Description of problem:
The Linux v4.11 release is expected to mark the kernel's LSM hooks as read-only after the system boots when the kernel is built with CONFIG_SECURITY_SELINUX_DISABLE=n. Marking the LSM hooks as read only provides some very nice security benefits, but it does mean that we can no longer disable SELinux at runtime, e.g. /etc/selinux/config will no longer support "disabled". Toggling between enforcing and permissive mode while booted will remain unaffected and it will still be possible to disable SELinux by adding "selinux=0" to the kernel command line via the boot loader (GRUB).
Petr, Vit, Lukas,
In order to do this we will likely need some sort of upgrade script that will magically fixup /etc/selinux/config and add the selinux=0 to the boot loader.
Some things which came to my mind need to be solved in userspace in regards of this change.
* bootloader - Fedora Arm images uses UBoot instead of GRUB
* Anaconda/kickstart - "selinux --disable" option writes directly to /etc/selinux/config
* Ansible - module "selinux" changes directly "/etc/selinux/config" and there are probably roles in Ansible Galaxy which do the same
* Same for Puppet are other orchestration/deployment tools
* /etc/selinux/config would need to have a BIG WARNING that SELINUX=disabled doesn't work even though the whole internet says it works.
Generally lot of possible problems.
Could this feature to be opt-in? At least for one release? Well documented and available for everybody who wants to harden his system?
(In reply to Petr Lautrbach from comment #2)
> Some things which came to my mind need to be solved in userspace in regards
> of this change ...
Thanks for putting this list together. We definitely have a number of things to consider before changing the kernel configuration; this isn't likely to happen soon, or without a FESCo discussion.
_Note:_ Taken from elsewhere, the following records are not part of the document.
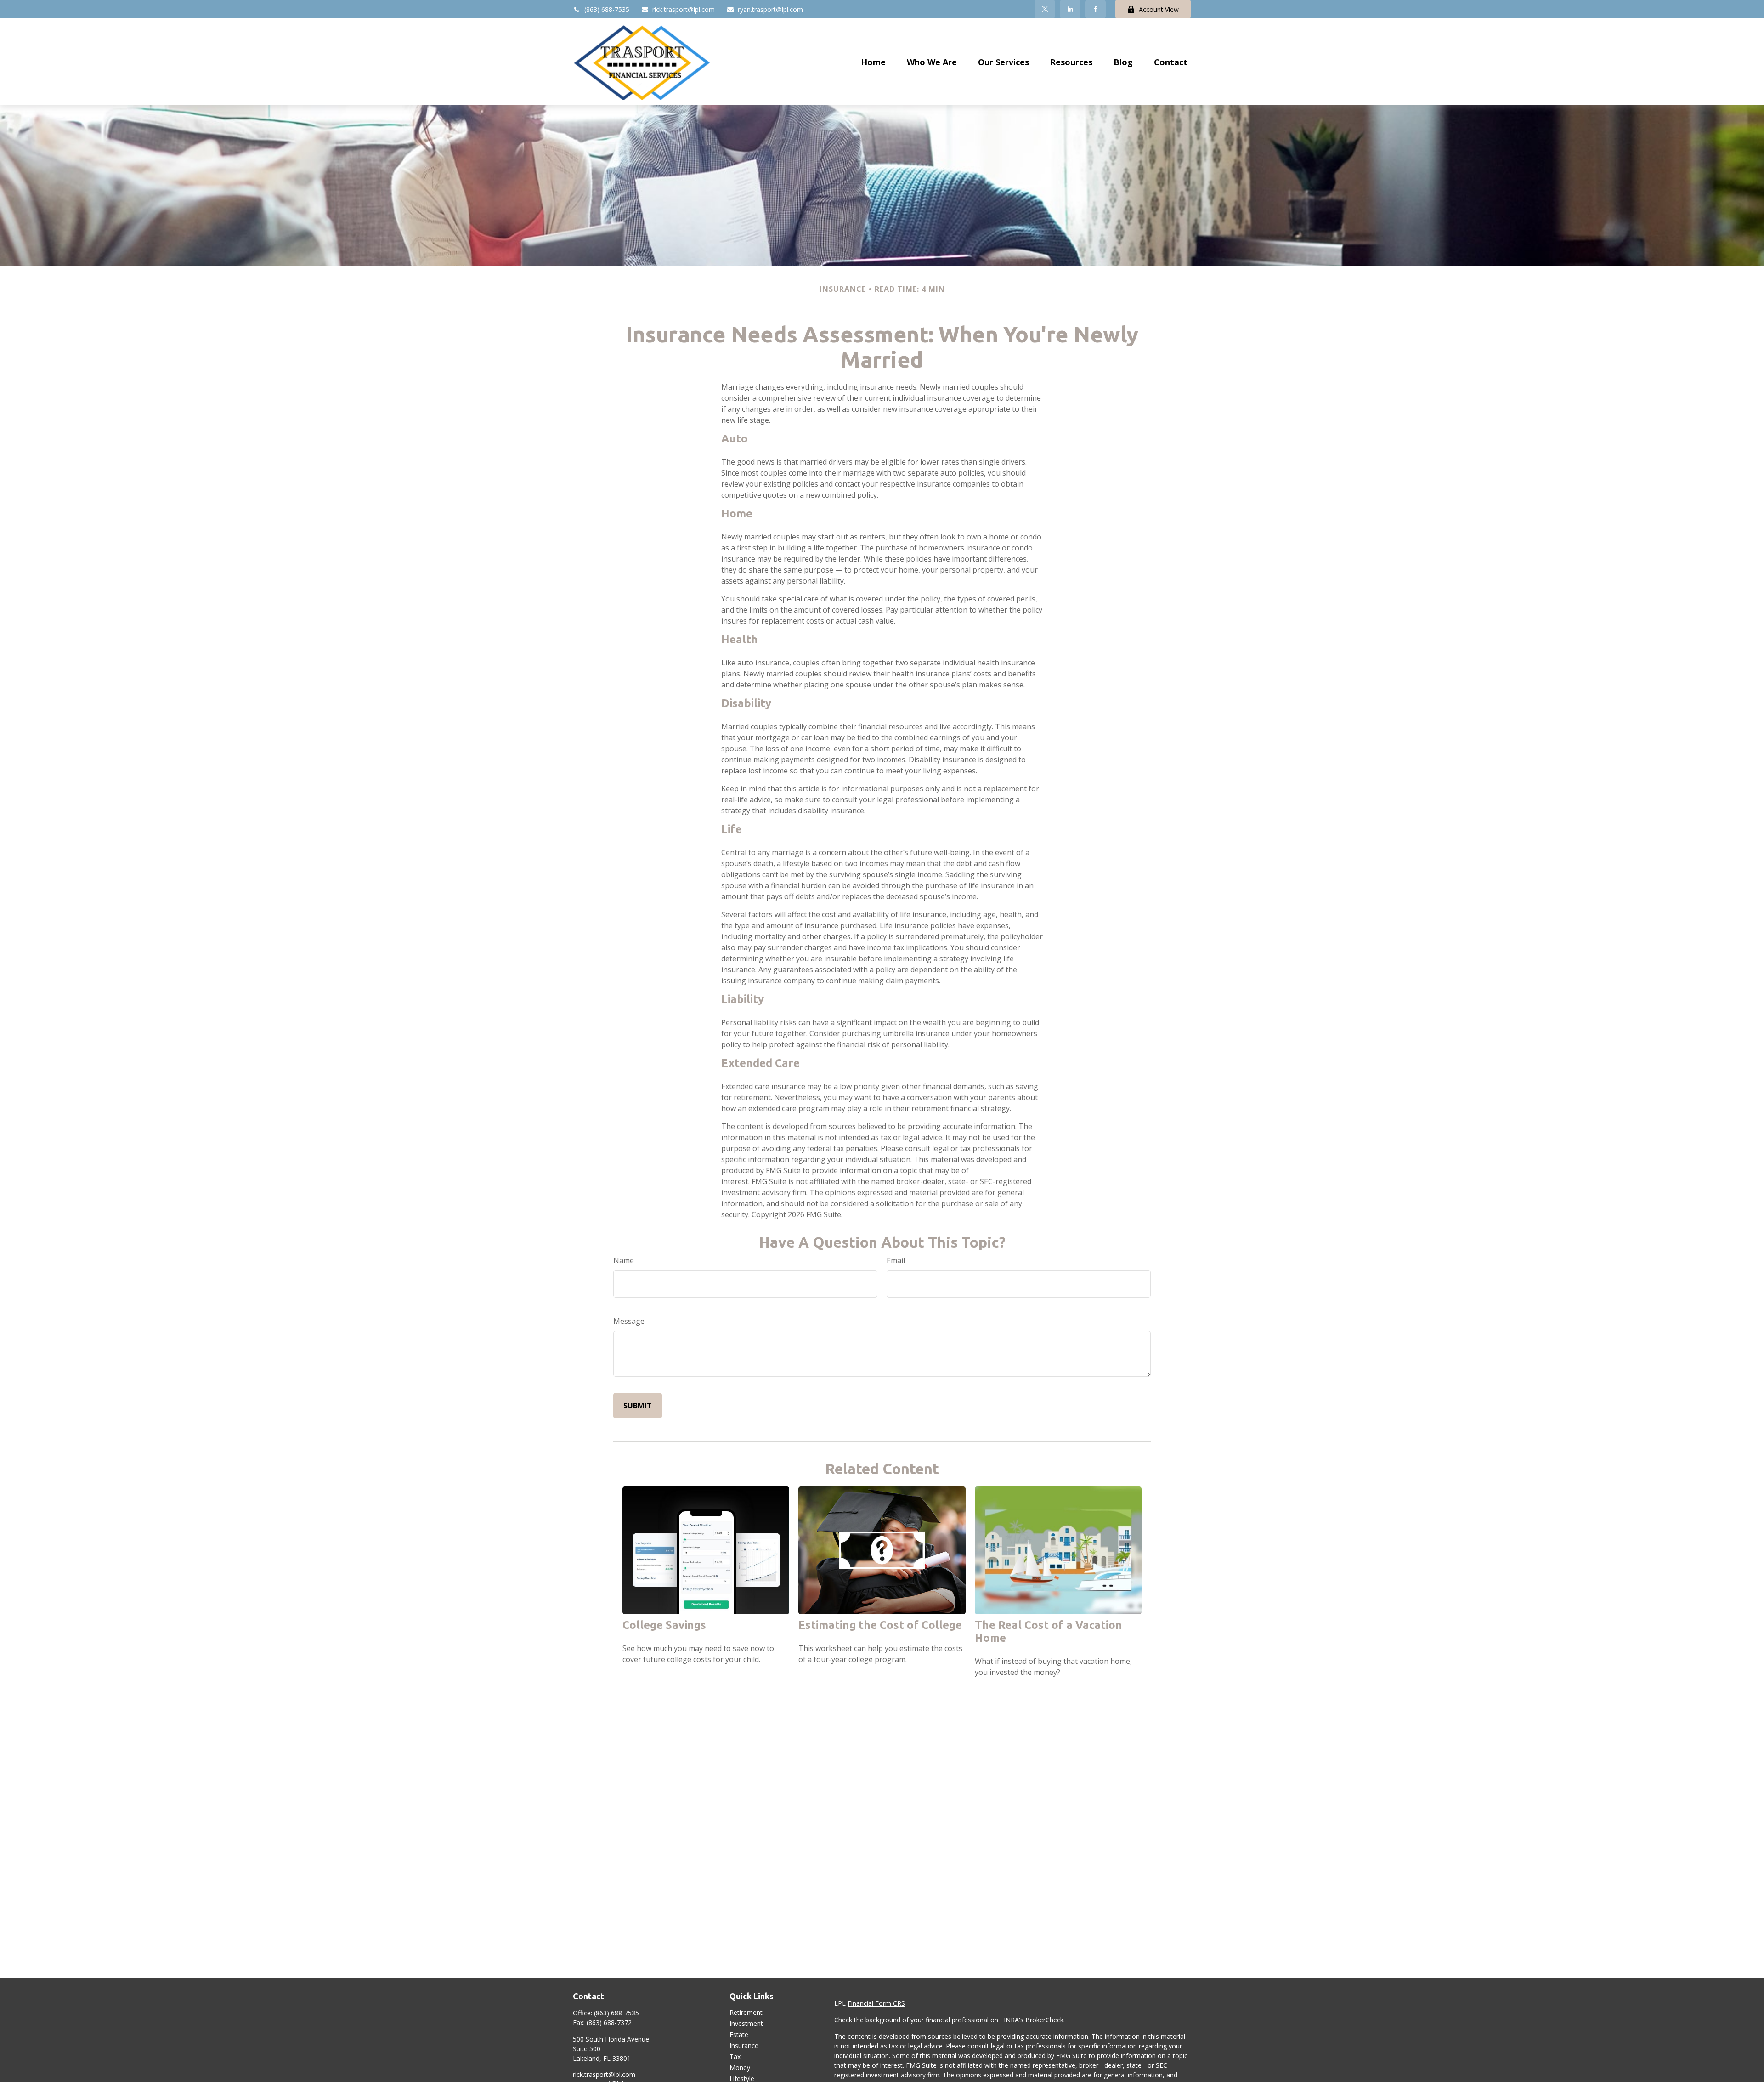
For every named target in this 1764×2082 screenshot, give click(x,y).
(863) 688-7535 (606, 9)
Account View (1159, 9)
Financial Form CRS (876, 2003)
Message (629, 1321)
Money (739, 2067)
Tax (735, 2056)
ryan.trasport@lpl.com (770, 9)
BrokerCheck (1044, 2019)
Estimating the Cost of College (880, 1625)
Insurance (743, 2045)
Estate (738, 2034)
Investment (746, 2023)
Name (623, 1260)
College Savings (664, 1625)
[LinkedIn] (1070, 9)
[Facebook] (1095, 9)
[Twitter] (1045, 9)
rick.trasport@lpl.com (683, 9)
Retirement (746, 2012)
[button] (873, 61)
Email (896, 1260)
> Could this feature to be opt-in? At least for one release? Well documented
> and available for everybody who wants to harden his system?
Since this is a kernel compile-time option, the only way to make this opt-in would be to provide a separate kernel. Possible, but not very desirable.
QUICK NOTE TO SELF: if we want to make this easily detectable at runtime, we may be able to remove the SEL_DISABLE/"disable" inode in selinuxfs.c (we don't currently do this).
Considering everything that would be required to implement this, I'm going to mark this as closed for now.